Consumption of Fructose-sweetened drinks induces Metabolic syndrome in Humans - 32 subjects were divided into 2 groups, with 1 receiving 25% of their calories from a Fructose-sweetened beverage & the other from a Glucose-sweetened beverage. The group who consumed the Fructose-sweetened beverages had significantly elevated levels of Uric acid, RBP4 (Retinol-binding protein 4, associated with Insulin resistance), & GGT (Gamma-glutamyl transferase or transpeptidase, also associated with Metabolic syndrome and/or Non-alcoholic fatty liver disease [NAFLD]).

Fructose causes Dyslipidemia & Fat deposition in the Liver & Muscle in Healthy Humans - 24 subjects were given either an isocaloric diet or hypercaloric Fructose diet for 7 days. The Fructose diet caused an increase in Fat in the Liver, Fat in the Muscle, VLDL (sometimes referred to as "very bad" Cholesterol), & fasting hepatic glucose output. Some of the patients were children of people with Diabetes, and in this subgroup, the effects of Fructose were worse.

Saturday, July 28, 2012

Vitamin D, Testosterone, & Coffee

Vitamin D increases Testosterone levels - 54 overweight, non-diabetic men with deficient Vitamin D levels (<50 nmol/L) undergoing a weight reduction program were randomized to ~3000IU Vitamin D daily for 1 year or Placebo. Vitamin D levels increased by ~50 nmol/L & Total testosterone levels increased by ~11 to 13 nmol/L in the Treatment group, with no change seen in the Placebo group.

For reference, hormone therapy is usually started for men with Total testosterone < ~12 nmol/L.

Testosterone improves Metabolic syndrome -147 men with Total testosterone levels <~12 nmol/L were given 1000 mg Testosterone undecanoate injections every 3 months for at least 4 years.

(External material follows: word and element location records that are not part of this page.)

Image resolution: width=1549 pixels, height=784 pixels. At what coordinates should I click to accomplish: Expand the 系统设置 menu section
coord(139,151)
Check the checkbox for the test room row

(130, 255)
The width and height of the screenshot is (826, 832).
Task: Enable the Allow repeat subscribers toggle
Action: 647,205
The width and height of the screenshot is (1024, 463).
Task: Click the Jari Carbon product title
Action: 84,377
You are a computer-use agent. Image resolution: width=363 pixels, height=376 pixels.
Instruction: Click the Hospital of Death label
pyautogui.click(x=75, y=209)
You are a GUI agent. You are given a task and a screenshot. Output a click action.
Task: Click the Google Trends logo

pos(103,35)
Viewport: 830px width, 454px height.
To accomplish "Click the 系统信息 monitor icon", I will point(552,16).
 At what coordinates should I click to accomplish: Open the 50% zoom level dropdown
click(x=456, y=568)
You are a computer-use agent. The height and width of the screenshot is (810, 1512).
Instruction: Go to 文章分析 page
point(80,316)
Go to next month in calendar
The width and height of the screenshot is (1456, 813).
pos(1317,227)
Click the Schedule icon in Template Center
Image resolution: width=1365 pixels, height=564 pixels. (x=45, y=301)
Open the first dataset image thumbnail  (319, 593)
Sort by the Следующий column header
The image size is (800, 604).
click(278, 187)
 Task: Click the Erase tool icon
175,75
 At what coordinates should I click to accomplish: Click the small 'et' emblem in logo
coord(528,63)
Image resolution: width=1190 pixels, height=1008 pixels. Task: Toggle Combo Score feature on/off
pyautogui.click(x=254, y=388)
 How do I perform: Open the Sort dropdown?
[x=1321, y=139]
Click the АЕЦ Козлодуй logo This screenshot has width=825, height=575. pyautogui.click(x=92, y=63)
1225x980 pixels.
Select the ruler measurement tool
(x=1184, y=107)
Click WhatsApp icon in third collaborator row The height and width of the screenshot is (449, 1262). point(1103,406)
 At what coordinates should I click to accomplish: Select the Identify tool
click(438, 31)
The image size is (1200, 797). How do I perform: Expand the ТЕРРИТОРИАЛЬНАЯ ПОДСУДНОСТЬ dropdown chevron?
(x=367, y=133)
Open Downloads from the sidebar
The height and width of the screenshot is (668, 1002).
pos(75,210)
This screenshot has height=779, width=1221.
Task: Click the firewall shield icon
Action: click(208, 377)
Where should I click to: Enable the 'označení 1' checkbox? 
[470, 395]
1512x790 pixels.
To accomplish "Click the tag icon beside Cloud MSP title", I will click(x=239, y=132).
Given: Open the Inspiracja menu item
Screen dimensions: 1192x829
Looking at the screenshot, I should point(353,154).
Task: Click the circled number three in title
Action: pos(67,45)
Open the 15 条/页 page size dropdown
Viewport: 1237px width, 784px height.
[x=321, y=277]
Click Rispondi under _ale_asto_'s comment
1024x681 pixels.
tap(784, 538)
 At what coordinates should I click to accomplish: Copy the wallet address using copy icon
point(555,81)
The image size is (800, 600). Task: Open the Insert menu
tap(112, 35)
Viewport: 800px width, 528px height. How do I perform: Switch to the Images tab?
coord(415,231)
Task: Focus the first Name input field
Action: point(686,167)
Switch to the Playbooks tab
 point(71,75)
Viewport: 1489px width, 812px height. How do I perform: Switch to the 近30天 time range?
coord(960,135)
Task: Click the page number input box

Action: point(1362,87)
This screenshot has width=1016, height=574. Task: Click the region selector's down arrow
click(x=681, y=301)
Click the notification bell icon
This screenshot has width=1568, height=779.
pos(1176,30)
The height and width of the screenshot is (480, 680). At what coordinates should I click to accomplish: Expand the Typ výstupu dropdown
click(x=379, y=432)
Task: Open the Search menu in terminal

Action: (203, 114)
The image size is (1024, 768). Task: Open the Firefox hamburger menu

The average waist reduction was 8 cm; average weight loss was 12.9 kg. During the 1st year of treatment the average Lean body mass increase was 4.5 - 5 kg & average Fat loss was 5 to 6 kg. Total cholesterol, LDL, & Triglycerides were all significantly reduced; C-reactive protein levels (a marker of Inflammation) dropped from 7.1 to 1.6 mg/L.

Testosterone aids Weight loss & Waist-size reduction -130 men with Total testosterone levels <~12 nmol/L were given 1000mg Testosterone undecanoate injections on Day 1, 6 weeks later, then every 3 months. Average weight loss was 14.3 kg; average waist reduction was 11 cm.

Coffee may help prevent Atherosclerosis (hardening of the arteries) - 10 healthy volunteers were given 200mL of Filtered coffee after an overnight fast; researchers measured the resistance of the volunteers' LDL to oxidation; LDL had increased resistance to oxidation, presumably due to increased incorporation of Phenolic acids (found in the Coffee) within the LDL particles.

Oxidation of LDL is considered to be a major initiating factor in the development of Atherosclerosis (hardening of the arteries), as can be read about here.